Why Size Matters

Every few weeks, someone online asks me the same exact thing. I don’t mind. But I figured I’d officially answer it here forevermore, and also let it serve as a teaching moment. In future, when I inevitably get asked the same question or a close variation, I’ll just reply with a link to this article.

I’m not shy about touting my performance. I don’t believe in false modesty, or any other kind of modesty, if we’re being honest. I long ago decided that I wasn’t put on this good Earth to be liked by everyone, but to have as much fun as I could, with the least effort involved in life maintenance activities. Did I work for a living for a good two and a half decades? Yes, I did. Did I like it? No, I did not. And throughout those two plus decades, my unswerving goal was to not have to work as early as possible. No waiting for retirement age for me, or worse, dropping dead at my desk while still waiting for my next paycheck. I actually saw the latter happen multiple time to colleagues.

Trading was my escape hatch. It replaced and exceeded my salary, more than ten years ago, and my salary was in the high 6-figures. I am also very vocal in saying that trading isn’t for everyone. In fact, it’s for the very few, not for the many. It has some pretty strict requirements, many of which aren’t under people’s control. The big killer, of course, is insufficient money to trade with. You can’t make more money appear for you to trade with by snapping your fingers. “You either got it, or you ain’t”, as they say in Brooklyn. Let me rephrase that. You can know everything I know about trading and then some. You can be 10 times better at it than I am. And you will still fail if you don’t have enough capital to trade with. Doubling your money after a year’s worth of trading is great, if you doubled $200,000, not so great, if you only doubled $500.

And there are many other pitfalls, which individually and collectively can doom an aspiring trader before they even start.
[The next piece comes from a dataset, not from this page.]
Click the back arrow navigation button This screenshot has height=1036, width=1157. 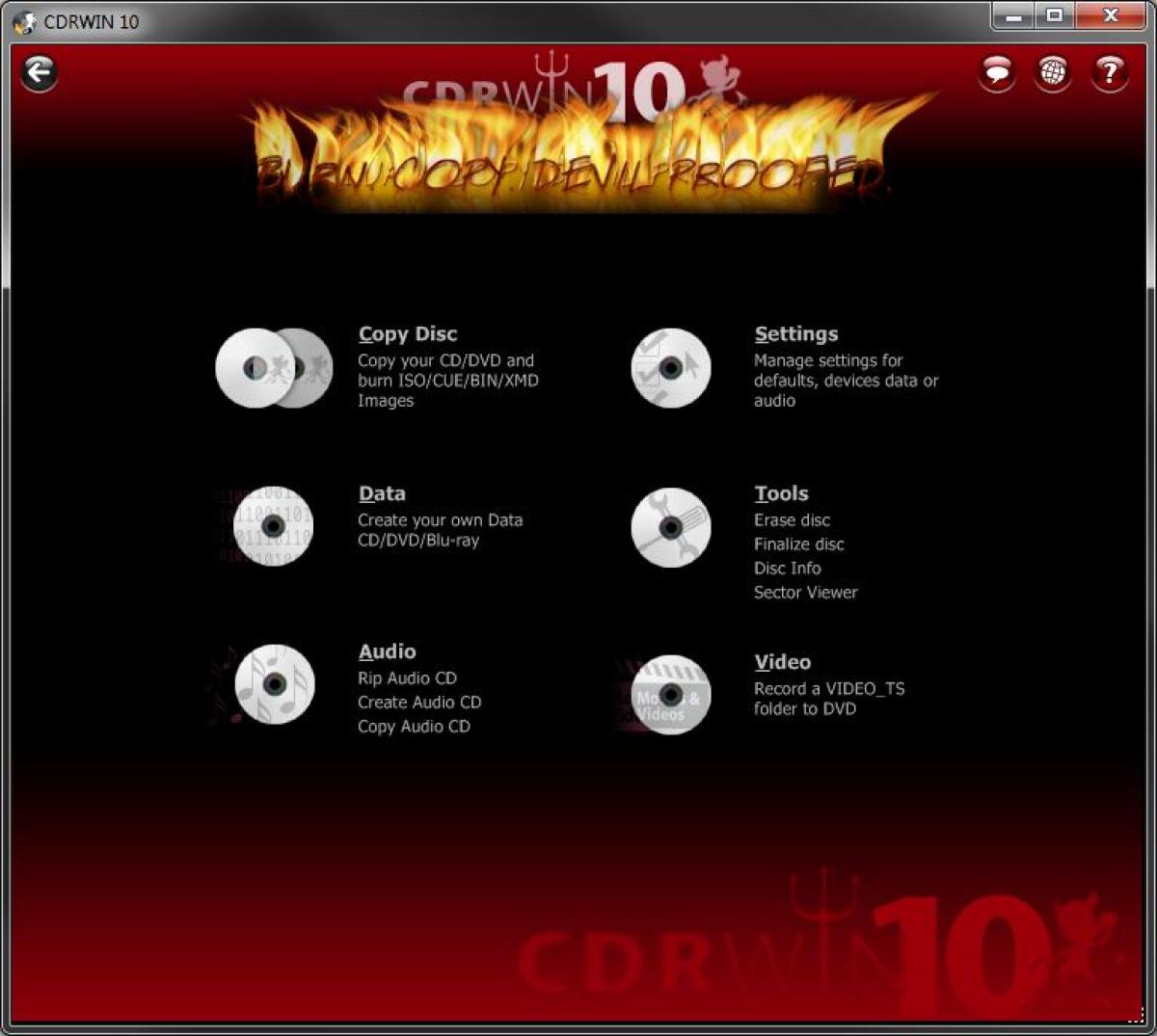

I have documented these pitfalls as best I could in my Rules’ book. I strongly urge that everyone interested in trading read it before starting. It will save most of you a lot of heartache and much, much money. I’ve seen people lose not just money, but marriages, families, jobs, and even their primary residence to foreclosure, over their mistaken ideas about trading. I can save you from all that, for the price of a couple of cups of coffee, if you read my book.

But back to our topic. I have averaged 100% returns a year for over 10 years now. That is an annualized average, which hopefully, is a term familiar to you. Yes, trading does require some grasp of math, statistics, and probability. I don’t make a 100% every year. I have never said that. Some years I make less. Some years I make more. When you crunch the numbers on my performance, my accounts behave as if I had doubled my money yearly on average, even though 1 year was all but flat, and another year was almost 300%. Looking at Warren Buffett’s Berkshire Hathaway and the S&P 500, we find these metrics.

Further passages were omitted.